Government to appeal Algerian pilot ruling

The government said on Wednesday it would appeal against a ruling ordering it to consider compensation for an Algerian pilot who spent five months in jail wrongly accused of training September11 hijackers.

Lotfi Raissi, 33, was arrested in London 10 days after the September 11, 2001, attacks and held at the high-security Belmarsh prison in the southeast of the capital.

Raissi won the right to claim compensation from the British government in a legal ruling earlier this month.

Even though the allegations against him were proved false, Raissi says he is now blacklisted from all airline jobs and his life has been ruined.
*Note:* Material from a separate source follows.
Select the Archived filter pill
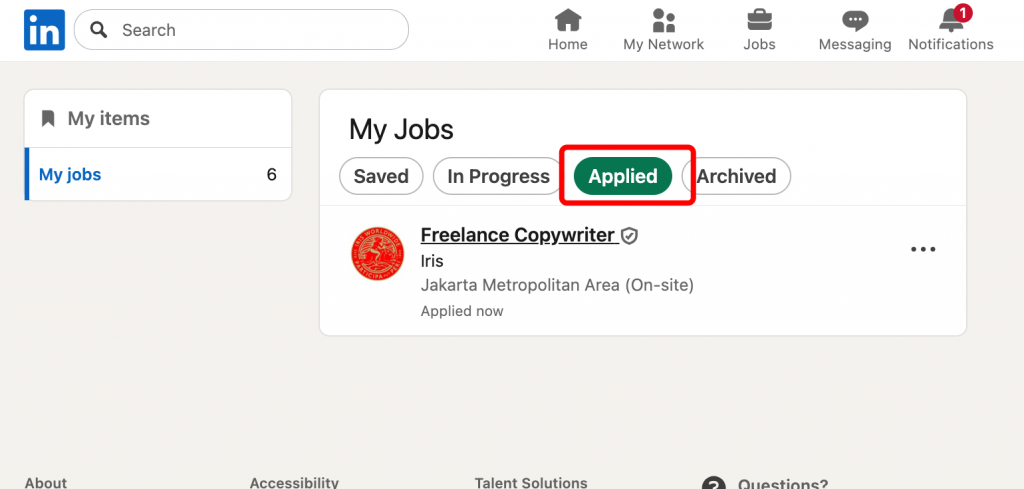Image resolution: width=1024 pixels, height=489 pixels. 737,176
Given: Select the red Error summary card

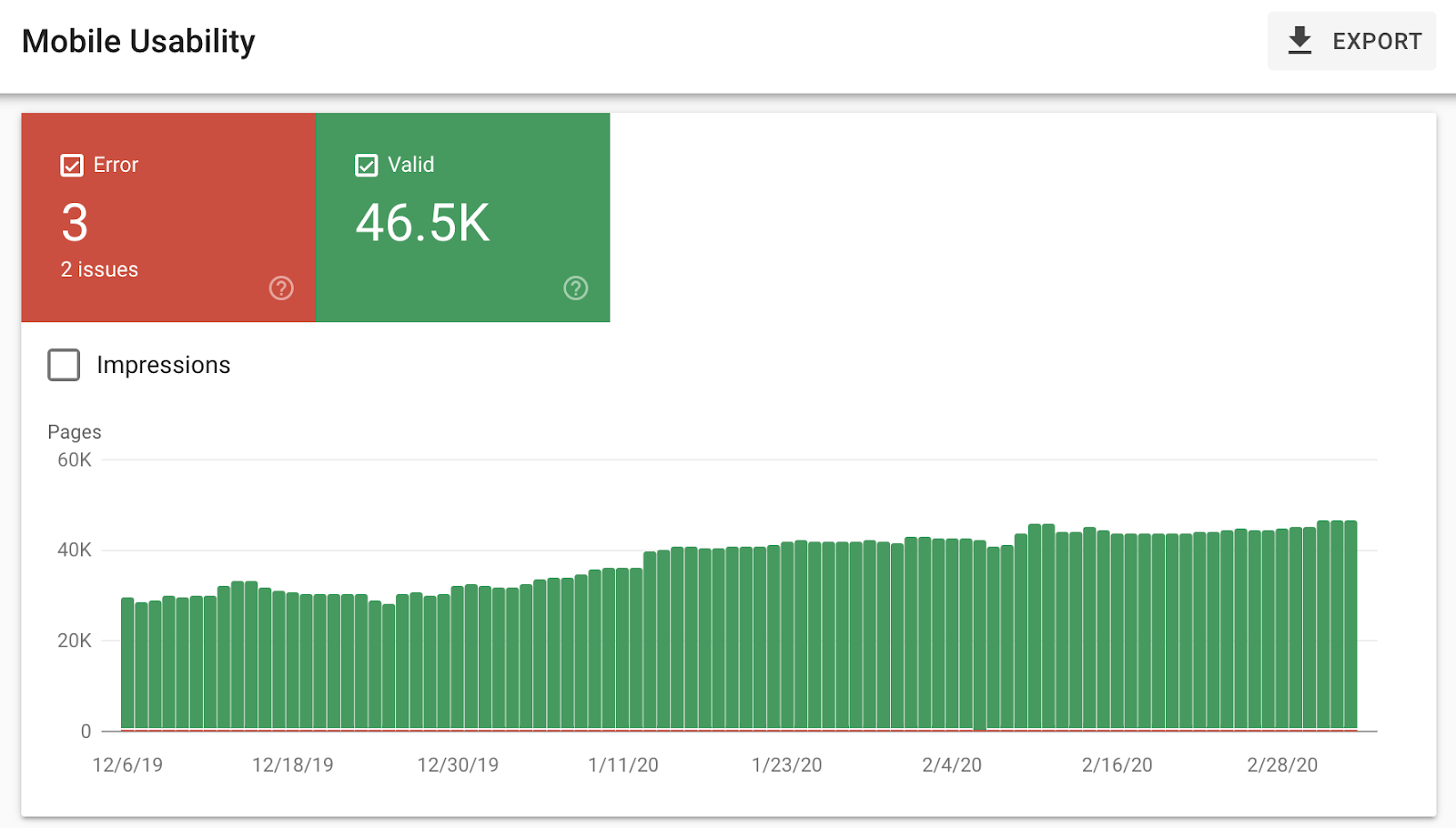Looking at the screenshot, I should coord(168,218).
"We are appealing on a point of law/principle about boundaries of the state compensation scheme," said a spokeswoman for the Ministry of Justice.

"We need to clarify how far government compensation goes."

The British government rejected a claim for compensation lodged by Raissi in 2004.

But in a ruling on February 14 the Court of Appeal in London ordered the government to reconsider the compensation claim, saying that the way extradition proceedings and refusals of bail had been conducted were "an abuse of process".

The United States had argued Raissi was linked to Hani Hanjour, the pilot suspected of crashing a passenger plane into the Pentagon in Washington.

It had sought to extradite Raissi on two counts of falsifying an application for a U.S. pilot's licence, but a British court dismissed the charges in 2002.